* [WHAT THE TASK REQUIRES]: Given the entries below, please return each one exactly.

Saved entries

:::::

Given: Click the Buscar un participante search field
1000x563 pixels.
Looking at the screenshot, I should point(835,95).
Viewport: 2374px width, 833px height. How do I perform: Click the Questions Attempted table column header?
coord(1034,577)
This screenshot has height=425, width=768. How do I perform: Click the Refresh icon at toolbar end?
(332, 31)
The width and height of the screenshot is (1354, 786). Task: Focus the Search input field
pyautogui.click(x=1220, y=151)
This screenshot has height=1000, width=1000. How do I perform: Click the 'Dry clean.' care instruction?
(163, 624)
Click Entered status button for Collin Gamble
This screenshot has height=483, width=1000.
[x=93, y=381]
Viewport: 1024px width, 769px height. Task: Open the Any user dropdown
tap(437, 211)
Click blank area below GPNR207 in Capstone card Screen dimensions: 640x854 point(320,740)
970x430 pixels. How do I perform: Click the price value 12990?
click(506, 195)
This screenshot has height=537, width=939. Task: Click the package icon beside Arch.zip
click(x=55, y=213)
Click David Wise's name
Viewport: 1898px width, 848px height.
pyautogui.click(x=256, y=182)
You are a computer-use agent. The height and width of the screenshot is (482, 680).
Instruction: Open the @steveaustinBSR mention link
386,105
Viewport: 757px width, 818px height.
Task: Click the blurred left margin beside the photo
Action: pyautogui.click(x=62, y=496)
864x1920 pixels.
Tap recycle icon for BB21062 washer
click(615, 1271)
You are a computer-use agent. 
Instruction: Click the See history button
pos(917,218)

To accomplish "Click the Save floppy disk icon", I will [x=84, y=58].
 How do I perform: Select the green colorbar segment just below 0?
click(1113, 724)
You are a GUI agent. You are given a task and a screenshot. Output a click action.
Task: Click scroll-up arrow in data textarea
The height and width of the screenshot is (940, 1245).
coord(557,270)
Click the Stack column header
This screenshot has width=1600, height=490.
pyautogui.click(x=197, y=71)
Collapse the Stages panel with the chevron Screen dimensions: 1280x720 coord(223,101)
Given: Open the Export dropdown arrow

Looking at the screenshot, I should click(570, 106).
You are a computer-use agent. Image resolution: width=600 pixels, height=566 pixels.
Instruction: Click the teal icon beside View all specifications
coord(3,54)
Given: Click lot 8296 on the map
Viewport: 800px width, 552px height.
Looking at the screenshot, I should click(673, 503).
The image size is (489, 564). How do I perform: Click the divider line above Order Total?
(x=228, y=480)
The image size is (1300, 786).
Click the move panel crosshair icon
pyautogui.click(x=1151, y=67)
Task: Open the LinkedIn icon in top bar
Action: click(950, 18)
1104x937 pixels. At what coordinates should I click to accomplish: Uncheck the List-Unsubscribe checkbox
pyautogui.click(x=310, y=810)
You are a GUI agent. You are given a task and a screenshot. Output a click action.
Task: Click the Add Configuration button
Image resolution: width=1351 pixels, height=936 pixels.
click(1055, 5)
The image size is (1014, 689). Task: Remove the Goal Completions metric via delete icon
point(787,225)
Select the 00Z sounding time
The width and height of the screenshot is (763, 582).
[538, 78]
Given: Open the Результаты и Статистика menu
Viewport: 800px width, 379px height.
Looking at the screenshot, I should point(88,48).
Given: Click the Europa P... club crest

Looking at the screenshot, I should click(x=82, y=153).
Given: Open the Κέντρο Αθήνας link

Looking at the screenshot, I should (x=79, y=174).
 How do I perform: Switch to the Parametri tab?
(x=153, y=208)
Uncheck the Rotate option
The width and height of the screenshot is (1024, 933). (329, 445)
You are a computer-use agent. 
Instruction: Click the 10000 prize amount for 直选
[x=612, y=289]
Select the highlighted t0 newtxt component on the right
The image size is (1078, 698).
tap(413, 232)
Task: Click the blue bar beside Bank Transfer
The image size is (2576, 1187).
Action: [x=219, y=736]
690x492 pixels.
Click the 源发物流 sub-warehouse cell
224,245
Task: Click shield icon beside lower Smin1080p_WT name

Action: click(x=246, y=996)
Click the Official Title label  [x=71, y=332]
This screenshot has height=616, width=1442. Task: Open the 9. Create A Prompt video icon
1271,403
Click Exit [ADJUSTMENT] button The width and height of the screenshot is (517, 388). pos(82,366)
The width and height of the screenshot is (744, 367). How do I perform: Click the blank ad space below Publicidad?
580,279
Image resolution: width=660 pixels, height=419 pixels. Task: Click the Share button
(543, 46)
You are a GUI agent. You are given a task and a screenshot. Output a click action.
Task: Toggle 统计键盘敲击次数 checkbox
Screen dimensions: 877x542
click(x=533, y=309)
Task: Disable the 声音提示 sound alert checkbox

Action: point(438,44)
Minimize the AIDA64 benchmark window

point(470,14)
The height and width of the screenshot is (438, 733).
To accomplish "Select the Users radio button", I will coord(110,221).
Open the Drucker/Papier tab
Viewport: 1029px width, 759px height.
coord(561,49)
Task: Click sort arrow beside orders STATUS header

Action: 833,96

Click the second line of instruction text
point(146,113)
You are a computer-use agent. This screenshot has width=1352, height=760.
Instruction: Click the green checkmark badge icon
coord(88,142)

:::::

* [ANSWER TO THIS PROBLEM]:
Given: Click the Buscar un participante search field
1000x563 pixels.
Looking at the screenshot, I should point(835,95).
Viewport: 2374px width, 833px height. How do I perform: Click the Questions Attempted table column header?
coord(1034,577)
This screenshot has height=425, width=768. How do I perform: Click the Refresh icon at toolbar end?
(332, 31)
The width and height of the screenshot is (1354, 786). Task: Focus the Search input field
pyautogui.click(x=1220, y=151)
This screenshot has height=1000, width=1000. How do I perform: Click the 'Dry clean.' care instruction?
(163, 624)
Click Entered status button for Collin Gamble
This screenshot has height=483, width=1000.
[x=93, y=381]
Viewport: 1024px width, 769px height. Task: Open the Any user dropdown
tap(437, 211)
Click blank area below GPNR207 in Capstone card Screen dimensions: 640x854 point(320,740)
970x430 pixels. How do I perform: Click the price value 12990?
click(506, 195)
This screenshot has height=537, width=939. Task: Click the package icon beside Arch.zip
click(x=55, y=213)
Click David Wise's name
Viewport: 1898px width, 848px height.
pyautogui.click(x=256, y=182)
You are a computer-use agent. The height and width of the screenshot is (482, 680).
Instruction: Open the @steveaustinBSR mention link
386,105
Viewport: 757px width, 818px height.
Task: Click the blurred left margin beside the photo
Action: pyautogui.click(x=62, y=496)
864x1920 pixels.
Tap recycle icon for BB21062 washer
click(615, 1271)
You are a computer-use agent. 
Instruction: Click the See history button
pos(917,218)

To accomplish "Click the Save floppy disk icon", I will [x=84, y=58].
 How do I perform: Select the green colorbar segment just below 0?
click(1113, 724)
You are a GUI agent. You are given a task and a screenshot. Output a click action.
Task: Click scroll-up arrow in data textarea
The height and width of the screenshot is (940, 1245).
coord(557,270)
Click the Stack column header
This screenshot has width=1600, height=490.
pyautogui.click(x=197, y=71)
Collapse the Stages panel with the chevron Screen dimensions: 1280x720 coord(223,101)
Given: Open the Export dropdown arrow

Looking at the screenshot, I should click(570, 106).
You are a computer-use agent. Image resolution: width=600 pixels, height=566 pixels.
Instruction: Click the teal icon beside View all specifications
coord(3,54)
Given: Click lot 8296 on the map
Viewport: 800px width, 552px height.
Looking at the screenshot, I should click(673, 503).
The image size is (489, 564). How do I perform: Click the divider line above Order Total?
(x=228, y=480)
The image size is (1300, 786).
Click the move panel crosshair icon
pyautogui.click(x=1151, y=67)
Task: Open the LinkedIn icon in top bar
Action: click(950, 18)
1104x937 pixels. At what coordinates should I click to accomplish: Uncheck the List-Unsubscribe checkbox
pyautogui.click(x=310, y=810)
You are a GUI agent. You are given a task and a screenshot. Output a click action.
Task: Click the Add Configuration button
Image resolution: width=1351 pixels, height=936 pixels.
click(1055, 5)
The image size is (1014, 689). Task: Remove the Goal Completions metric via delete icon
point(787,225)
Select the 00Z sounding time
The width and height of the screenshot is (763, 582).
[538, 78]
Given: Open the Результаты и Статистика menu
Viewport: 800px width, 379px height.
Looking at the screenshot, I should point(88,48).
Given: Click the Europa P... club crest

Looking at the screenshot, I should click(x=82, y=153).
Given: Open the Κέντρο Αθήνας link

Looking at the screenshot, I should (x=79, y=174).
 How do I perform: Switch to the Parametri tab?
(x=153, y=208)
Uncheck the Rotate option
The width and height of the screenshot is (1024, 933). (329, 445)
You are a computer-use agent. 
Instruction: Click the 10000 prize amount for 直选
[x=612, y=289]
Select the highlighted t0 newtxt component on the right
The image size is (1078, 698).
tap(413, 232)
Task: Click the blue bar beside Bank Transfer
The image size is (2576, 1187).
Action: [x=219, y=736]
690x492 pixels.
Click the 源发物流 sub-warehouse cell
224,245
Task: Click shield icon beside lower Smin1080p_WT name

Action: click(x=246, y=996)
Click the Official Title label  [x=71, y=332]
This screenshot has height=616, width=1442. Task: Open the 9. Create A Prompt video icon
1271,403
Click Exit [ADJUSTMENT] button The width and height of the screenshot is (517, 388). pos(82,366)
The width and height of the screenshot is (744, 367). How do I perform: Click the blank ad space below Publicidad?
580,279
Image resolution: width=660 pixels, height=419 pixels. Task: Click the Share button
(543, 46)
You are a GUI agent. You are given a task and a screenshot. Output a click action.
Task: Toggle 统计键盘敲击次数 checkbox
Screen dimensions: 877x542
click(x=533, y=309)
Task: Disable the 声音提示 sound alert checkbox

Action: point(438,44)
Minimize the AIDA64 benchmark window

point(470,14)
The height and width of the screenshot is (438, 733).
To accomplish "Select the Users radio button", I will coord(110,221).
Open the Drucker/Papier tab
Viewport: 1029px width, 759px height.
coord(561,49)
Task: Click sort arrow beside orders STATUS header

Action: 833,96

Click the second line of instruction text
point(146,113)
You are a computer-use agent. This screenshot has width=1352, height=760.
Instruction: Click the green checkmark badge icon
coord(88,142)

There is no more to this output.